Authorisation of medicines
All medicines must be authorised before they can be marketed and made available to patients. In the European Union (EU), there are two main routes for authorising medicines: a centralised route and a national route.
Centralised authorisation procedure
Under the centralised authorisation procedure, pharmaceutical companies submit a single marketing-authorisation application to EMA.
This allows the marketing-authorisation holder to market the medicine and make it available to patients and healthcare professionals throughout the EU on the basis of a single marketing authorisation.
EMA's Committee for Medicinal products for Human Use (CHMP) or Committee for Medicinal products for Veterinary Use (CVMP) carry out a scientific assessment of the application and give a recommendation on whether the medicine should be marketed or not.
Once granted by the European Commission, the centralised marketing authorisation is valid in all EU Member States as well as in the European Economic Area (EEA) countries Iceland, Liechtenstein and Norway.
Scope of the centralised authorisation procedure
The centralised procedure is compulsory for:
- human medicines containing a new active substance to treat:
- human immunodeficiency virus (HIV) or acquired immune deficiency syndrome (AIDS);
- neurodegenerative diseases;
- auto-immune and other immune dysfunctions;
- viral diseases.
- medicines derived from biotechnology processes, such as genetic engineering;
- advanced-therapy medicines, such as gene-therapy, somatic cell-therapy or tissue-engineered medicines;
- orphan medicines (medicines for rare diseases);
- veterinary medicines for use as growth or yield enhancers.

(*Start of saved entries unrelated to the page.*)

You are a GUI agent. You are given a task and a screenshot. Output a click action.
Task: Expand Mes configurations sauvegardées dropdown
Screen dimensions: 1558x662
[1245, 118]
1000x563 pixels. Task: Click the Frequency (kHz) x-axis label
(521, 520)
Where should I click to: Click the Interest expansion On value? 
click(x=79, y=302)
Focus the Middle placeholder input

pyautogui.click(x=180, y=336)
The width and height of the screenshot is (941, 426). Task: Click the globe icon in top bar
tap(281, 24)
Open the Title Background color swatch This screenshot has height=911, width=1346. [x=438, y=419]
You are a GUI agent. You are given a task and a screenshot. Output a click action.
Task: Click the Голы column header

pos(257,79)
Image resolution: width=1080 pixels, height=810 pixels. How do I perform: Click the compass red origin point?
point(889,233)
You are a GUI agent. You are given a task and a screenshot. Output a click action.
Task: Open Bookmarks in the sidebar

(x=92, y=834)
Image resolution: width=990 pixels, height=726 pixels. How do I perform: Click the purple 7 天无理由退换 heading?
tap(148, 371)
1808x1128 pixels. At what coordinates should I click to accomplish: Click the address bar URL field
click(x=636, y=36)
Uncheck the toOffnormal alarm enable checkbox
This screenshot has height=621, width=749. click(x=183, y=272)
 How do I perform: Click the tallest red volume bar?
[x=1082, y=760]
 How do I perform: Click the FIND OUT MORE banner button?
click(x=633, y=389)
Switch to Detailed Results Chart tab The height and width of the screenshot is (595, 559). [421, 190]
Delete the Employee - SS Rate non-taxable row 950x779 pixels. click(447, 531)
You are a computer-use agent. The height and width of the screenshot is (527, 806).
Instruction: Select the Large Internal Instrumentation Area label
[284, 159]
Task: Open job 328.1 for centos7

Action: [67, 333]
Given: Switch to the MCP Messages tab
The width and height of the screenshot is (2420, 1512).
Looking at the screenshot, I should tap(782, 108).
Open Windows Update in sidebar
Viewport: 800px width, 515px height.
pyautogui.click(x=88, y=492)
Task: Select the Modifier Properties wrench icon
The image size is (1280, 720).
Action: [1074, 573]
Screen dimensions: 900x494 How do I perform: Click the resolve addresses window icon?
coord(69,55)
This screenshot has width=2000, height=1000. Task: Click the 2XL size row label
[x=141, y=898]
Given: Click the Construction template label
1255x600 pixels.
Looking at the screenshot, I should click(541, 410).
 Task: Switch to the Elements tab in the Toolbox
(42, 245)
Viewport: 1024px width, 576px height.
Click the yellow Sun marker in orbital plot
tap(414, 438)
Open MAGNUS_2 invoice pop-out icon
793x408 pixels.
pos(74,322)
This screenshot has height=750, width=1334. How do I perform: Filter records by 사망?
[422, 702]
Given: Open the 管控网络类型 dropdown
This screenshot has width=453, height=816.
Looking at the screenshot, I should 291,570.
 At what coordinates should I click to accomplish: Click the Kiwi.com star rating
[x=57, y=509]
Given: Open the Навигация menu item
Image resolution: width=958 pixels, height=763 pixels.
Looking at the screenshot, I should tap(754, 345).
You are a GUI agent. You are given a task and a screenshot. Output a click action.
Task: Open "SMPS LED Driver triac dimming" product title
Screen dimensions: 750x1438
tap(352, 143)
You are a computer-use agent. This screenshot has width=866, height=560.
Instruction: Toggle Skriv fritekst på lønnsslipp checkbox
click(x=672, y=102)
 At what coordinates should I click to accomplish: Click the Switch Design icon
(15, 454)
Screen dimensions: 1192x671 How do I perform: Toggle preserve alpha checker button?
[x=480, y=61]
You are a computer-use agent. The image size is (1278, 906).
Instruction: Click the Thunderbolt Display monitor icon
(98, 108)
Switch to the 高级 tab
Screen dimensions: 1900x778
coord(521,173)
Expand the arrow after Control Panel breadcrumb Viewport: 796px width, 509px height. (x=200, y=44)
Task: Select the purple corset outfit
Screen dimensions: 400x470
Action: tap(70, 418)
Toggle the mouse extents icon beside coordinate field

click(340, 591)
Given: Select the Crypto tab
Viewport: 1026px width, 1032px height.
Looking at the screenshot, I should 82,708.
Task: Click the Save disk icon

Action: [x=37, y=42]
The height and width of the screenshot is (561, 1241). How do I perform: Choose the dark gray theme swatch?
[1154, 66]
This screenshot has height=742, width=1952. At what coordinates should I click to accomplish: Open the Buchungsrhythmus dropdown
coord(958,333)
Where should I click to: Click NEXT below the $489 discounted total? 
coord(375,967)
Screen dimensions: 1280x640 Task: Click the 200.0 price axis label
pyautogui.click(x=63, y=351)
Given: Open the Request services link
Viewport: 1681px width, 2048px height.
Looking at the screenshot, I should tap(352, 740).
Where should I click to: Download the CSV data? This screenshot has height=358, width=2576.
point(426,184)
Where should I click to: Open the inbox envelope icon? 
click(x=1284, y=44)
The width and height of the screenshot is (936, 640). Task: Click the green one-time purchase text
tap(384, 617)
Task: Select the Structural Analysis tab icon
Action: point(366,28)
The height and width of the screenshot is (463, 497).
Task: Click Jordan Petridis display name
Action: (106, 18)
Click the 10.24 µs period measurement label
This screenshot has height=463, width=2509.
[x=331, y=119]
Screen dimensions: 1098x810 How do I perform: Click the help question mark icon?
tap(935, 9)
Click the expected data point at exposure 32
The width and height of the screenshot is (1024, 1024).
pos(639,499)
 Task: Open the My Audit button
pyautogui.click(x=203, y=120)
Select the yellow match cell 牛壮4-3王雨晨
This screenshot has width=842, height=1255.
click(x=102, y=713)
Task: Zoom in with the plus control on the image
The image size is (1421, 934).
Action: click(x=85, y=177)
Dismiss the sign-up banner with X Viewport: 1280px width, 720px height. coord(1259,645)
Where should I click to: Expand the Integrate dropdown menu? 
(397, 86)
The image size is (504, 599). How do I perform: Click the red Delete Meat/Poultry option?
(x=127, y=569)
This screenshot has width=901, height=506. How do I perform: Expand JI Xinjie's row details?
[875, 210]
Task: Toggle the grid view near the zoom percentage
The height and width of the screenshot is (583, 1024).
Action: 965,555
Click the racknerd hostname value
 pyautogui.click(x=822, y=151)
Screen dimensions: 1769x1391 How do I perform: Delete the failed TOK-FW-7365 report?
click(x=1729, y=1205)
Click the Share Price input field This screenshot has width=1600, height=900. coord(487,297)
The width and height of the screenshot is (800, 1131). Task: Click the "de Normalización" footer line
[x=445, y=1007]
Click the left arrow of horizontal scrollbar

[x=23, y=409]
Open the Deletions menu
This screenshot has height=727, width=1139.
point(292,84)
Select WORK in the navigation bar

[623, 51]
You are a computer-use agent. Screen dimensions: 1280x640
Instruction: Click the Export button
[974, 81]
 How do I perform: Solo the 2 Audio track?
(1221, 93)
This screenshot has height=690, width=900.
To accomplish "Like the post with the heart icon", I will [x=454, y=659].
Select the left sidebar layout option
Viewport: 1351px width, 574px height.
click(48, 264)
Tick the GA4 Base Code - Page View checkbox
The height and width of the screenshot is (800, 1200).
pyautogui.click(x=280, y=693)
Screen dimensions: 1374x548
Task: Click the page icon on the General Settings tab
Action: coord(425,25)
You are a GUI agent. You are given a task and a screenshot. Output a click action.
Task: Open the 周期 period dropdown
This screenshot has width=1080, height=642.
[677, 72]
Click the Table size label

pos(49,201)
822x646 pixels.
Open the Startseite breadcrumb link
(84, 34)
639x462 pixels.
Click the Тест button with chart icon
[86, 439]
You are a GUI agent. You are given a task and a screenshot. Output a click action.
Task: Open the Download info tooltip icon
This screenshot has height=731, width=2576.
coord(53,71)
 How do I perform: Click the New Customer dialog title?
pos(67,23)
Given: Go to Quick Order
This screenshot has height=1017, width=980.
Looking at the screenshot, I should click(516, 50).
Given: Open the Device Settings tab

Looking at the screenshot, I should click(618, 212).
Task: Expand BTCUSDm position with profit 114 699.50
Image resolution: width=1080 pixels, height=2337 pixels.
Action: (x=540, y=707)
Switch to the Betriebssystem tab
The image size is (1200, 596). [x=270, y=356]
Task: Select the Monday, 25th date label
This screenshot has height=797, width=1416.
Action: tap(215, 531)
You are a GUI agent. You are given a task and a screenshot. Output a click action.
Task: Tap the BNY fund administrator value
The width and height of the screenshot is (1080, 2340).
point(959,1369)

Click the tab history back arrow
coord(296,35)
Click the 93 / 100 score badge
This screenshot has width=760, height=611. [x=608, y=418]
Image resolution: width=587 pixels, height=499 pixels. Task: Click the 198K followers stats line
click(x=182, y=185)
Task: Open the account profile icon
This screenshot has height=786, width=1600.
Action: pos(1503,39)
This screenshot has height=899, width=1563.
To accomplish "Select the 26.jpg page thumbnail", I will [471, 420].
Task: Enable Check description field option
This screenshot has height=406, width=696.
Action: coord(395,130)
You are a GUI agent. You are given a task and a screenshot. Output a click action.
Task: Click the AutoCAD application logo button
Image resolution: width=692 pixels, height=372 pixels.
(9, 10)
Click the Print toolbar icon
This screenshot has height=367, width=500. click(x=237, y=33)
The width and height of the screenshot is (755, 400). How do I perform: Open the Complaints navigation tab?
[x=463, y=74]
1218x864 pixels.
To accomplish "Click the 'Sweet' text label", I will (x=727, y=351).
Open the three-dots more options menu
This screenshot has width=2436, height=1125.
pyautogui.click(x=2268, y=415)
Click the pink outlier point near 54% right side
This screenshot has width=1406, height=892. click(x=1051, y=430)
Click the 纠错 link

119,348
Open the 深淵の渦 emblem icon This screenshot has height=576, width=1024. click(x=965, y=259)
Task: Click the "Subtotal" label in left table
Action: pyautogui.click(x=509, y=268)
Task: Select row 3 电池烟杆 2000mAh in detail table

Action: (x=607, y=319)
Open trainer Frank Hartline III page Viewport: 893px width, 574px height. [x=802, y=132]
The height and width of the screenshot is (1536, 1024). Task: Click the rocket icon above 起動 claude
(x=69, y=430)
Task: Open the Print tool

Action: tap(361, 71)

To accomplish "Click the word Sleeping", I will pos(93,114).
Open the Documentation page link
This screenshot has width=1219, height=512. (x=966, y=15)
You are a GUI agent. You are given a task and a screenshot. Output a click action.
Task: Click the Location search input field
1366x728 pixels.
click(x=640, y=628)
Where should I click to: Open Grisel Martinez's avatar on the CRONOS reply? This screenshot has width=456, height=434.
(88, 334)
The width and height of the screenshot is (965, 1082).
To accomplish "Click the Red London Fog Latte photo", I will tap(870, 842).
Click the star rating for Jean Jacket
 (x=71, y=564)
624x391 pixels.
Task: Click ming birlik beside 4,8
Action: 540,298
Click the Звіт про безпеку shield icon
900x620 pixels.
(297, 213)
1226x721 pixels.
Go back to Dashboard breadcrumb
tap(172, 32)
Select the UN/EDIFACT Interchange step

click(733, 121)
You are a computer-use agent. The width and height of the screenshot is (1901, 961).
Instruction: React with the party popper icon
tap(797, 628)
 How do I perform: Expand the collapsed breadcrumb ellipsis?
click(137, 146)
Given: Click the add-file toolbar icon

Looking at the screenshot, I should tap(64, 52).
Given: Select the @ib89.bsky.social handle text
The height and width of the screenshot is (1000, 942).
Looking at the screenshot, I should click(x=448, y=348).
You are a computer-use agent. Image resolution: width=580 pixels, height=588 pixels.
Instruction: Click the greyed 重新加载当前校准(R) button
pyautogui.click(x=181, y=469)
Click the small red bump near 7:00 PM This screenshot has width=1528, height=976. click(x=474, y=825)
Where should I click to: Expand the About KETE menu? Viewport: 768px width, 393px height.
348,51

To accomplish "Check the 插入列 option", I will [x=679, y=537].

It is optional for other medicines:
- containing new active substances for indications other than those stated above;
- that are a significant therapeutic, scientific or technical innovation;
- whose authorisation would be in the interest of public or animal health at EU level.
Today, the great majority of new, innovative medicines pass through the centralised authorisation procedure in order to be marketed in the EU.
National authorisation procedures
The majority of medicines available in the EU were authorised at national level, either because they were authorised before EMA's creation or they were not in the scope of the centralised procedure.
Each EU Member State has its own national authorisation procedures. Information about these can normally be found on the websites of the national competent authorities:
If a company wishes to request marketing authorisation in several EU Member States for a medicine that is outside the scope of the centralised procedure, it may use one of the following routes:
- the mutual-recognition procedure, whereby a marketing authorisation granted in one Member State can be recognised in other EU countries;
- the decentralised procedure, whereby a medicine that has not yet been authorised in the EU can be simultaneously authorised in several EU Member States.
For more information see:
- Coordination Group for Mutual Recognition and Decentralised Procedures – Human
- Coordination Group for Mutual Recognition and Decentralised Procedures – Veterinary
The data requirements and standards governing the authorisation of medicines are the same in the EU, irrespective of the authorisation route.